Stephen smiled and looked at them both. “I like any flower, or plant, that needs tending.” He turned and cupped a bright pink blossom in his hand. “I enjoy the act of nurturing them, helping them to grow and thrive, showing the world their beauty, or even their usefulness. I have no favorites. I love them all.”

“Spoken like a true minister,” Maddy said wistfully. “I don’t understand how someone like you exists in the same world that I live in.” She looked away and was ensnared in Hastings’s knowing and sympathetic gaze. She couldn’t even begin to imagine what it was like growing up some place where they just expected you to follow your natural inclination to be good and kind. She might as well imagine living on the moon.

“Oh, for heaven’s sake,” Stephen said, surprising her with his impatience. “I wish you would stop doing that.” He crawled over to the blanket and kneeled next to her.

“Stop doing what?” she asked, bewildered by his tone. He never spoke like that.

“Stop putting me on a damn pedestal,” he told her. “Madelyn, I went to war. I killed. I saw death and destruction, and I reeled from the horror of it. I drank, I was with…women, and I cursed God.
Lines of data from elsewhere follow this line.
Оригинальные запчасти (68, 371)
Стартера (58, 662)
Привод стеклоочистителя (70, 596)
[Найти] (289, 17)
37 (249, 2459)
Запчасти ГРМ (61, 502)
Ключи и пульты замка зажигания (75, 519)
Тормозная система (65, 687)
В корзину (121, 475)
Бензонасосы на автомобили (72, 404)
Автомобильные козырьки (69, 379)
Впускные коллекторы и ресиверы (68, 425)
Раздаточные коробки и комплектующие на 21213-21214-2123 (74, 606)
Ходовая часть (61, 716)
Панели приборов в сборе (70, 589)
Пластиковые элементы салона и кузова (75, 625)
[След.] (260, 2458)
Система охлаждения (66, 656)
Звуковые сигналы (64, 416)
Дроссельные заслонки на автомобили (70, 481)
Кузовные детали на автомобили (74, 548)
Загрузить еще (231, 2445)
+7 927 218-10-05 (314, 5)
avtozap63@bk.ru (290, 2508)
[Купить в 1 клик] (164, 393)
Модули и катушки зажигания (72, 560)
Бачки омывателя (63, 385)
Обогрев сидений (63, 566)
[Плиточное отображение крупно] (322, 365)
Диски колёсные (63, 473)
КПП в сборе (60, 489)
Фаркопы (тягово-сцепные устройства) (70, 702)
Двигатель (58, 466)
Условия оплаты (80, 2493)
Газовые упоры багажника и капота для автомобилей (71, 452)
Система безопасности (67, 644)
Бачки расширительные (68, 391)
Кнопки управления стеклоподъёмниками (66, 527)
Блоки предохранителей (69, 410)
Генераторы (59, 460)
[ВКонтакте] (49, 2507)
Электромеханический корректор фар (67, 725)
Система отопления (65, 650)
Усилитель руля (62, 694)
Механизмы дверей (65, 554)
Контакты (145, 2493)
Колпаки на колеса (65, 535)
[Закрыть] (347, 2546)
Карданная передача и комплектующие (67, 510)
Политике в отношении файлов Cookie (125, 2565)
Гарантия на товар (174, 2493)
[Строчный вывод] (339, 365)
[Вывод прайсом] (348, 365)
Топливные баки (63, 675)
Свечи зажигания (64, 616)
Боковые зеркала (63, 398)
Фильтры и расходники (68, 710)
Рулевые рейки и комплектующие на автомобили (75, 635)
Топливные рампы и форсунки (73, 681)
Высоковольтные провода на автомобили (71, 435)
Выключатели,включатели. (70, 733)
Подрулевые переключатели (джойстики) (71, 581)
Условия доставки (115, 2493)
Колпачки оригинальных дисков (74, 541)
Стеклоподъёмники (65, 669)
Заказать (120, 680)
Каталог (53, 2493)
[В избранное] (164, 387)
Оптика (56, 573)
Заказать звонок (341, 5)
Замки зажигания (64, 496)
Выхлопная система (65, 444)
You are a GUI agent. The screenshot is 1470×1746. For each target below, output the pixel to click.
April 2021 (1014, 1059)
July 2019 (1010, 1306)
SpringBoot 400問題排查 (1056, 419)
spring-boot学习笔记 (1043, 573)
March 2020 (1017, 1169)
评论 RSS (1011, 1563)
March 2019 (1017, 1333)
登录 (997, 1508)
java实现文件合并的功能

The only heroic thing I did was come back and dedicate my life to trying to help people. It was the only thing I knew to do after what I’d been through. But I dragged myself through the mud before I got here. I’m no better than any other man.”

“I…” She didn’t know what to say to that. Stephen shouldn’t have to endure that much pain and heartbreak. Someone like him should never see death like that, or ever have to kill. That wasn’t for the likes of him. “I’m sorry,” she finally whispered, reaching out and placing her hand on his upper arm.

“Don’t be sorry,” he said, grabbing her by the shoulders. “Treat me like a man, not some blasted saint you’ve built up in your head.” Then to her shock, he pulled her to him and kissed her.